One mother's mission to teach and save others from her tragedy
By Monica Fountain
I’ve had a 3 years of confusion, frustration, and exhaustion. But along with that have come many blessings received and given. It seems like just yesterday I was calling you to tell you that I was on my way to come do your hair and help get the kids ready. As usual I had a last minute change in schedule but when I tried to call you back I got no answer. Being the persistent mom that I am, I decided that I was coming anyway, maybe you were just out at the store.—a letter from Yolan Henry to her daughter, written on the anniversary of her death.
Yolan Henry will never forget the day her daughter died-- January 24, 2009. She doesn’t talk about it every day. But it is always there.

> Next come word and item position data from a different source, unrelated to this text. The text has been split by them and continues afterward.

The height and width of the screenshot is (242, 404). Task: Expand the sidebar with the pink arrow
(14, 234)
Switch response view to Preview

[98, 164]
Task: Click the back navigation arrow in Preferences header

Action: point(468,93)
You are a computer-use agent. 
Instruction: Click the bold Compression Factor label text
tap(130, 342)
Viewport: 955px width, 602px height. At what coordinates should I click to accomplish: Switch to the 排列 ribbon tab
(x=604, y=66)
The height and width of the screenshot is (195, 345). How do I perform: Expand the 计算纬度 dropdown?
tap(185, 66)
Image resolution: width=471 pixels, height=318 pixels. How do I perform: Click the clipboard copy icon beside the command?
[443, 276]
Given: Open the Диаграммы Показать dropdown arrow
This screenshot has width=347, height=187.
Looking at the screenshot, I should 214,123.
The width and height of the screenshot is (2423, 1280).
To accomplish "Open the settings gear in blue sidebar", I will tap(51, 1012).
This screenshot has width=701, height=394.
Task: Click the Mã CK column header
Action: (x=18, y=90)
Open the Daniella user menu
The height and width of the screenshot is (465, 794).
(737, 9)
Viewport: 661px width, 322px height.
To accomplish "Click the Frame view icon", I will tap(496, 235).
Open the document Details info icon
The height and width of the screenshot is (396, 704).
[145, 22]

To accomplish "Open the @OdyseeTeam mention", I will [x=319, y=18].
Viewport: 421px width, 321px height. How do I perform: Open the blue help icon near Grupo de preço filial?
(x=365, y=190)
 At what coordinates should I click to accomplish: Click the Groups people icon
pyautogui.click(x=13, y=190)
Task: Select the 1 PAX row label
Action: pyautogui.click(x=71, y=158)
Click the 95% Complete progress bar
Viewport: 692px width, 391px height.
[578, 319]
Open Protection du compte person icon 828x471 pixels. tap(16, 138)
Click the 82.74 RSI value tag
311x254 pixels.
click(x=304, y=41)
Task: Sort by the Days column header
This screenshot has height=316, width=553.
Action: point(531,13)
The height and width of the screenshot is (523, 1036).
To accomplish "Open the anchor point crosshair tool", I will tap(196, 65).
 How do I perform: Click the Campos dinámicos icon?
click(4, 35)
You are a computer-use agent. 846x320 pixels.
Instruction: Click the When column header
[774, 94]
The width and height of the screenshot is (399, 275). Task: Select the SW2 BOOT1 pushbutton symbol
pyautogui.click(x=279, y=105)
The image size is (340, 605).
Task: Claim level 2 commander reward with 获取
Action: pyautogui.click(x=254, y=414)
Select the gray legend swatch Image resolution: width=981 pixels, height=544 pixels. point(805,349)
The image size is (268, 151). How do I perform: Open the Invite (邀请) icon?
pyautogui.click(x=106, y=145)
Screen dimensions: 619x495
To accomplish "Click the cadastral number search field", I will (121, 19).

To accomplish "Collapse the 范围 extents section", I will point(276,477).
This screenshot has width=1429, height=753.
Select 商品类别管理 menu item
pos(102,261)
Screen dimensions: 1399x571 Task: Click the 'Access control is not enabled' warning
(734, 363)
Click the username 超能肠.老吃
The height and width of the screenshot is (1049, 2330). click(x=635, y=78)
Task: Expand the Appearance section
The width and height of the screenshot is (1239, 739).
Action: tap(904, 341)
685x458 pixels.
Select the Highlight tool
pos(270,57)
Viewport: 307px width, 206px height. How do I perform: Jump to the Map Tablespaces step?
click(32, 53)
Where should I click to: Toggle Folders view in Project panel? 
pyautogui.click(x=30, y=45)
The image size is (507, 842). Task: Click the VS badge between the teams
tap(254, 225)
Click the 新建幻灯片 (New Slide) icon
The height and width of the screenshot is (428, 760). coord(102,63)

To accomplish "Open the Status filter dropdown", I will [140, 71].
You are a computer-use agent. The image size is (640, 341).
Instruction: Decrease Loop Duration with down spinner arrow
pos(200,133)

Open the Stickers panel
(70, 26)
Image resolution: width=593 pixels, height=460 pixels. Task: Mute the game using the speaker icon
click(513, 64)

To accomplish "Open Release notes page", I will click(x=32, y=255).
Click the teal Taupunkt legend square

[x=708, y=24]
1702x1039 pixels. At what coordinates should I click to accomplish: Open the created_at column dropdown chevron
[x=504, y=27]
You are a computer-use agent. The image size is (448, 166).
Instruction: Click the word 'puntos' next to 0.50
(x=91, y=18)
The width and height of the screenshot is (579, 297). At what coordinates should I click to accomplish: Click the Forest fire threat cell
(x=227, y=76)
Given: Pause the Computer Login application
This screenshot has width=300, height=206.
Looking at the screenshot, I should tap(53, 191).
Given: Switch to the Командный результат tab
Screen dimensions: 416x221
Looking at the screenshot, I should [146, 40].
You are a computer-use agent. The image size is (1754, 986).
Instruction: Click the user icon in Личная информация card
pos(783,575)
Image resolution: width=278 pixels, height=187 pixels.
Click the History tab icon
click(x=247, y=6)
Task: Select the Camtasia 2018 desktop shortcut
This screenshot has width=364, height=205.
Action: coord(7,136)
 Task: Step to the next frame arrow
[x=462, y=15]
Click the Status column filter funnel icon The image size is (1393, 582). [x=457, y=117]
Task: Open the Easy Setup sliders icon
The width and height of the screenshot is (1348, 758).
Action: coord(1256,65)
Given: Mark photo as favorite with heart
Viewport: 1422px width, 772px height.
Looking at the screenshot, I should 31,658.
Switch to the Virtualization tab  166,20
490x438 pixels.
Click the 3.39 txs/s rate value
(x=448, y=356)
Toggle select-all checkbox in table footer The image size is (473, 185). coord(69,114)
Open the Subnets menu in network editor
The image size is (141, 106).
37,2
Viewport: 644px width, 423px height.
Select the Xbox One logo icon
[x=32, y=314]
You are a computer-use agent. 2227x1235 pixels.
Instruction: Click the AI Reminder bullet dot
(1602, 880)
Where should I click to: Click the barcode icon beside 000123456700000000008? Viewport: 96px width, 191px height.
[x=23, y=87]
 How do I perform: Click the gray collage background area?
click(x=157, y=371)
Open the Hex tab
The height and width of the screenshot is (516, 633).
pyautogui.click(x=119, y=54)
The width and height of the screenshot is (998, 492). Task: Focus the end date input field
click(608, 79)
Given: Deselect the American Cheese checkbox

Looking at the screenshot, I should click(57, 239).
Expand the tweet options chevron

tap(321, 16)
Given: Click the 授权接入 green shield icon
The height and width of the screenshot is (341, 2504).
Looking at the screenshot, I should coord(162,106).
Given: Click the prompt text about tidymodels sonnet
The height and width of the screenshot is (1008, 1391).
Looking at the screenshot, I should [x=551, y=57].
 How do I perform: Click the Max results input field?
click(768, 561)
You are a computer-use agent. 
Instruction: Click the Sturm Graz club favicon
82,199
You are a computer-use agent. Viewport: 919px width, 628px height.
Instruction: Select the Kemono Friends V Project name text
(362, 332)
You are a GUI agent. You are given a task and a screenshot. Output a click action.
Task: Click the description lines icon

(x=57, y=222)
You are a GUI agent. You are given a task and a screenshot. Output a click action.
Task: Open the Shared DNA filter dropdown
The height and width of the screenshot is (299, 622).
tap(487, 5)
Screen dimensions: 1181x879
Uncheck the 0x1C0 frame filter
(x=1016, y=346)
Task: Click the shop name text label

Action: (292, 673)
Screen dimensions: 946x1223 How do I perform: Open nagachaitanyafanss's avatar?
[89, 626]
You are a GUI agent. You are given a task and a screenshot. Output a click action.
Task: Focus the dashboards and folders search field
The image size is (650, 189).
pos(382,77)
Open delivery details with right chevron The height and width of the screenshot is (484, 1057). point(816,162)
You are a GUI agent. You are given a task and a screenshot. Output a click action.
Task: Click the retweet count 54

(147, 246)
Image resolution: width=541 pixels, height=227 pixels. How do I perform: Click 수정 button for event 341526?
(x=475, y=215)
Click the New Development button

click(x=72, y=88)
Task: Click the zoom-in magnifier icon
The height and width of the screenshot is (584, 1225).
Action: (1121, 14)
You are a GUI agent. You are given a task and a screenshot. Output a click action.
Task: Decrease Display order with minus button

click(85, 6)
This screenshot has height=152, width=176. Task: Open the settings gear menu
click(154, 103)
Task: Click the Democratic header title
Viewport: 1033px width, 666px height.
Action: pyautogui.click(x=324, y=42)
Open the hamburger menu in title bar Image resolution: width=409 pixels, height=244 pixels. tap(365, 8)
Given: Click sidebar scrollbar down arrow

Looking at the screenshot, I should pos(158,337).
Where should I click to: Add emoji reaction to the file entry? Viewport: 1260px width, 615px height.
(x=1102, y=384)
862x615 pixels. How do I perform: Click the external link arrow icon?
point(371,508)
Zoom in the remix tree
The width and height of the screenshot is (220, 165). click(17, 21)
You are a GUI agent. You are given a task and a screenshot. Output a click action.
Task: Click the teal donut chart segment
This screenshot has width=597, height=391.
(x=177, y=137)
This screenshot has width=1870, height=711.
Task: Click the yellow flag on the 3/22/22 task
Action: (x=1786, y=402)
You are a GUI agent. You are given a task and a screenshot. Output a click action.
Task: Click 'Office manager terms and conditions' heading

Sitting in a suburban coffee shop, tears well up in her eyes as she describes her daughter, Nova, her shining star.
“I try to put it aside so that I’m not thinking about her every single day but I can’t help it,” Henry said. “I just loved her. That was my daughter.”
I’ll see you later, Mom
Opening the door to your house changed my life forever in the worse way! I try not to see that door but it’s always there. I just know that God opened his door as well and took you and Ava to live with him.
Noah knows this too. That’s what I’ve told him. I’m sorry that you had to encounter such a demon that couldn’t understand your light that shone so bright, that’s why your Name was NOVA (SUPERNOVA: THE BRIGHTEST SHINING STAR!)…and Ava…I guess she was just here for a short while to come and get you cause God saw your pain and struggles, and he said NO MORE.
Her name said it all. Nova. Supernova. A star. She was beautiful. She loved to dance. She loved to have fun. She was a mother who loved her children. She was her mother’s firstborn child.
Henry was a teenage mother. She found out she was pregnant her last semester of her senior year in high school.
“I just had to have her and let my life go on from there,” she said. “Nova was very fun loving. She loved music. She loved to dance. When she was a baby she always would just get up and dance for me and make me laugh.”
Life went on. Henry got married and had a son and another daughter. Her marriage ended after 25 years. Henry said her marriage relationship was abusive. She thought because they didn’t fight in front of the children that they didn’t see it, hear it or were affected by it.
Now that her daughter is gone, a fatal victim of domestic violence, she thinks different.